(Complete the following):
a – In the essay on education and choice, change the wording from "Exposure and education" up to and including "prostitute, for instance." so that "choices" is replaced with "possibilities".
b – Translate this sentence from the essay on education and choice into Spanish: "If you are not aware of alternatives, you cannot demand for something better."
c – Continue the essay on education and choice from where it stops.

*** Opening of Page excerpt ***

I am interested in the answer to this question, because I would like to find Nigerians who are like Ruth. Those who would turn their backs on traditions and cultural tokenism to embrace something radically new.

Exposure and education introduce us to new ideas and more importantly, to choices that are available to us. If you are not aware of alternatives, you cannot demand for something better. The rise of mobile Internet has led to increased citizen advocacy in Nigeria. People are aware of better things happening in other parts of the world.

Education and exposure also discipline minds and help people to make reasoned and logical choices. Take a prostitute, for instance.

A woman was born and bred in a brothel and she knew no other life. One day, she was given the opportunity to pursue an education and she left the brothel to explore new worlds. She realised there were other options besides prostitution. She could become a “runs girl”, a second wife, a monogamous wife or even remain single and fulfilled. Education gave her options. But it didn’t end there. Because her mind had been disciplined, she made a reasoned choice based on the pros and cons of the different options available to her. She chose to remain single.

This story still does not explain why prostitutes in similar circumstances and with similar opportunities, make different choices.

So, why was Ruth different from Orpah? To bring it closer to home, why am I the way I am? Why do I not fit the Nollywood image of a typical Nigerian woman? What is it that made me different?

*** Close of Page excerpt ***
*** Opening of Excerpted data ***

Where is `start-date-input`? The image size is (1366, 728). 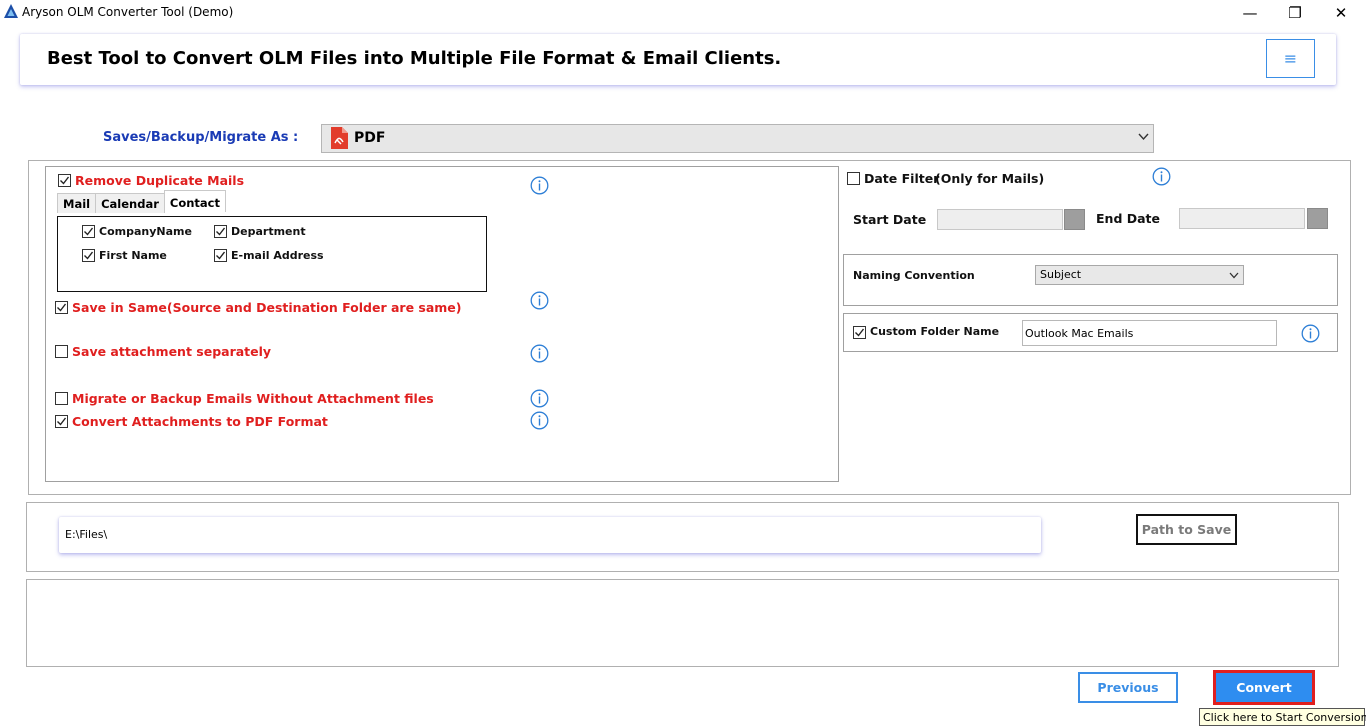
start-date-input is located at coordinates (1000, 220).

*** Close of Excerpted data ***
*** Opening of Excerpted data ***

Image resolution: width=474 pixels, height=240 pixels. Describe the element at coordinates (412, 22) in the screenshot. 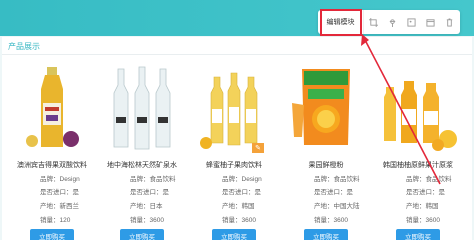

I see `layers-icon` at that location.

*** Close of Excerpted data ***

(Expected results):
a –
Exposure and education introduce us to new ideas and more importantly, to possibilities that are available to us. If you are not aware of alternatives, you cannot demand for something better. The rise of mobile Internet has led to increased citizen advocacy in Nigeria. People are aware of better things happening in other parts of the world.

Education and exposure also discipline minds and help people to make reasoned and logical possibilities. Take a prostitute, for instance.

b – Si no conoces las alternativas, no puedes exigir algo mejor.

c –
I was born and raised in Nigeria. I schooled and worked here. I come from an average lower middle class family and went to a public university. I have no trace of foreign blood or international school & work experience. I was exposed to average books, music and movies. Nothing about my childhood was spectacular. So why am I not a typical Nigerian? What happened to me? What created my mind? And why did my mind readily accept the Christian God, even when I had the freedom to choose my own gods? My parents never forced me to remain Christian.

The story of Ruth fascinates me because if I can decode her, maybe I can decode me. And then maybe, I can replicate myself.

This year, in addition to helping the honest & hardworking to become wealthy; another mission of mine is to unearth Nigeria’s “special ones”. Those who reject and abhor the negatives that have become so associated with our country – lack of values, corruption and sheer evil.

I would like to identify those who are different. Not because they are trying to be, or because they have read motivational books, but because they are wired differently.

If in the process, I stumble on a methodology to help others become different, that would really be beautiful.